Свят… Его взгляд, полный такой ярости, что казалось, он вот-вот разобьёт мою физиономию о каменные плиты храма. Но не разбил. Потому что я – его работодатель. Потому что я – его слабое место.
“Раз уж встал на эту тропу, – продолжаю я мысленно, – то одной жертвой больше, одной меньше…
Ложь.
Даже в мыслях звучит фальшиво. Я убийца. Кровь, однажды попавшая на руки… Она липкая. Которую нельзя отмыть.
Сначала вразумить. Узнать проблему. Решить её.
Смешно.
Он не проблема. Он – зеркало. В нём я вижу то, что отец пытался во мне убить: страх, совесть, веру в… что-то.
***
Я уже потянулся к дверце машины, как телефон в кармане завибрировал. Незнакомый номер. Интересно, это Святослав с новым псевдонимом или очередной “партнёр” по вымогательству?
– Серафим Станиславович? – Голос в трубке звучал как автоответчик из налоговой: сухо, официально, с лёгким надрывом.
– Слушаю, милейший. – Я мысленно закатил глаза. Ненавижу эти игры в “угадай, кто звонит”.
– Анастасия Фёдоровна Белякова и Геннадий Максимович Татаринов скончались полчаса назад. Вам нужно приехать…
***
До момента, когда Святослав и Серафим пришли в церковь.
Телефон в кармане брюк завибрировал, как таймер бомбы. Нет, милейший гаджет, сейчас не время. Но пальцы уже нажали на кнопку.
1 новое сообщение.
Неизвестный номер.
Разблокировал. Экран высветил текст:
“Геннадий Максимович и Анастасия Федоровна будут жестоко убиты через три часа”.
Вот так. Без эмодзи, без ошибок. Профессионально.
– Найду урода, – процедил я, сжимая телефон. – И убью. Как собаку.
***
Тяжело описать, что было дальше.
В больнице подтвердили: Геннадий Максимович, мой “любимый” дядя, и Анастасия Федоровна, няня, мертвы. Как в дешёвом триллере. Няню закололи ножом на работе – аккуратно, без свидетелей. Дядя… Не проснулся. Снотворное, смешанное с алкоголем. Его любимый коктейль – теперь яд.
Совпадения?
Сообщение за три часа до смерти. Святослав, который сегодня орал про “ответ перед Богом”. Два трупа, связанных с моим детством. Кто-то роет под меня тоннель, а я даже не знаю, с какой стороны копать.

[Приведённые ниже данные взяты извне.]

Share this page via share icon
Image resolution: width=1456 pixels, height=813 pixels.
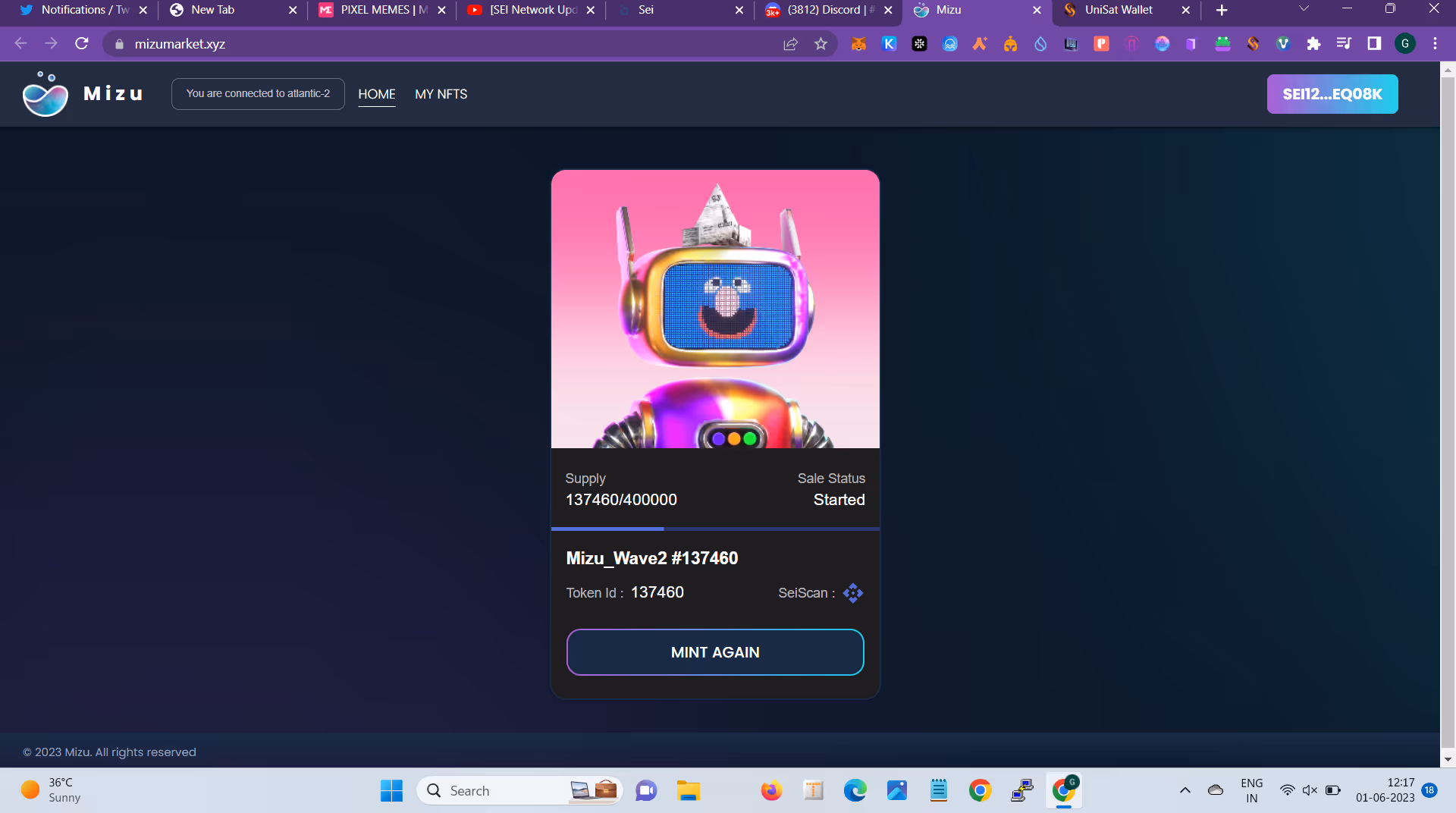(x=790, y=44)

Я поймал себя на том, что грызу ногти. Чёрт, это же детская привычка! Рука сама потянулась к блокноту – старому, с потрёпанной обложкой. Начал выписывать факты, как учат в бизнес-школах:
1. Киллер(ы): Один? Группа? Профессионал – сообщение без эмоций, убийства чистые.
2. Мотив: Дядя и няня. Что их связывало со мной? Отец?
3. Святослав: Угрожал мне, знал про Алексу. Но зачем ему убивать их?
4. Отец: Ненавидел их, но… Зачем ему это сейчас?
Сперва – полиция, – подумал я, – а потом…
Потом – война. Потому что если это связано с Алексой или со Святославом, мне мало не покажется.
Глава 5
– Присаживайтесь, милейшая, – процедил я, наблюдая, как двое охранников впихивают Маргариту Павловну на стул. Железный скрип под её весом напомнил мне звук закрывающихся наручников.